Au Sénat, les mots d'Elisabeth Moreno lors du vote d'une loi interdisant les "thérapies de conversion"

par BFMTV

Le Sénat, à majorité de droite, s'est prononcé très largement ce mardi en faveur de l'interdiction des pseudo "thérapies de conversion", pratiques visant à imposer l'hétérosexualité aux personnes lesbiennes, gays, bi et trans (LGBT). "Être soi n'est pas un crime. Non l'homosexualité et la transidentité ne sont pas des maladies que l'on pourrait soigner.

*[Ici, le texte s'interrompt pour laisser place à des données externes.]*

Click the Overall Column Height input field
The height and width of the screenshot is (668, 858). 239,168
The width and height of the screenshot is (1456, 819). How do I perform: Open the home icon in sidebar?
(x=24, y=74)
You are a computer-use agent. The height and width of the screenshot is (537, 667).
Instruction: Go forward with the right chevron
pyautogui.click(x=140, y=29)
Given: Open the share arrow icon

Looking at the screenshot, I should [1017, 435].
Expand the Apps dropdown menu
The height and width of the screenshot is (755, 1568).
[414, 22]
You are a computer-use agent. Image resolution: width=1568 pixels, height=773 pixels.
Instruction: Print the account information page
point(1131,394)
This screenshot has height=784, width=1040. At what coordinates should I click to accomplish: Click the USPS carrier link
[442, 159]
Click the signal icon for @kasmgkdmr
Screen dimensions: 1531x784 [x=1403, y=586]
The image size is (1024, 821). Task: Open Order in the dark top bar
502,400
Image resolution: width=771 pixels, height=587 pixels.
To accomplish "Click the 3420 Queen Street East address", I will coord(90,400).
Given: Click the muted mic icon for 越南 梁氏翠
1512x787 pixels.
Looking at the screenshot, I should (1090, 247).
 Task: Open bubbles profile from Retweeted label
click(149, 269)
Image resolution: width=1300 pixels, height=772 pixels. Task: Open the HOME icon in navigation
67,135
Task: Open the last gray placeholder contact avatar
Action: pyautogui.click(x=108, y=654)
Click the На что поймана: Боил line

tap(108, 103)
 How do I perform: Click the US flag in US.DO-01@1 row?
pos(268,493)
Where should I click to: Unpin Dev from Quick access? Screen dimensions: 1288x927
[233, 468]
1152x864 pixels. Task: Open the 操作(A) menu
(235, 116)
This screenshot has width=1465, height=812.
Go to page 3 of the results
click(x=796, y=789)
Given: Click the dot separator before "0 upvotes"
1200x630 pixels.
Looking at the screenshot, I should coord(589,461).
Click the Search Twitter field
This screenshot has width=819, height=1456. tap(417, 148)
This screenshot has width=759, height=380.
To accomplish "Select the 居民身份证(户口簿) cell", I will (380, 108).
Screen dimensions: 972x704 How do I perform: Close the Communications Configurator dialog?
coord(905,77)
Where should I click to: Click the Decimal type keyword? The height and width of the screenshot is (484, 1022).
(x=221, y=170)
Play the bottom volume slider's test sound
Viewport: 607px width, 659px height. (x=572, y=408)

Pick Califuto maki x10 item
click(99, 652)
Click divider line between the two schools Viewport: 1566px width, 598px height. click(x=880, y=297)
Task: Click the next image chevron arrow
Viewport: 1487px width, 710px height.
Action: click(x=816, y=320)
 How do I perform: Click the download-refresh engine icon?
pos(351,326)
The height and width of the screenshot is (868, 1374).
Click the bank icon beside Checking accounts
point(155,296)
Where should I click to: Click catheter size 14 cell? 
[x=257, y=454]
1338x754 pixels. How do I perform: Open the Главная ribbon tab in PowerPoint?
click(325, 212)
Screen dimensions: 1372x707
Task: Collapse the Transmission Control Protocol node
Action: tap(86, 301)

Non, il n'y a rien à guérir", a martelé au pupitre la ministre Elisabeth Moreno, chargée de l'Égalité entre les hommes et les femmes, ainsi que de la Diversité.

Selon la proposition de loi, "les pratiques, les comportements ou les propos répétés visant à modifier ou à réprimer l'orientation sexuelle ou l'identité de genre vraie ou supposée d'une personne, et ayant pour effet une altération de sa santé physique ou mentale, sont punis de deux ans d'emprisonnement et de 30.000 euros d'amende". La sanction est portée à trois ans d'emprisonnement et 45.000 euros d'amende en cas de circonstances aggravantes, notamment lorsque la victime est mineure, dépendante ou que l'auteur est un ascendant.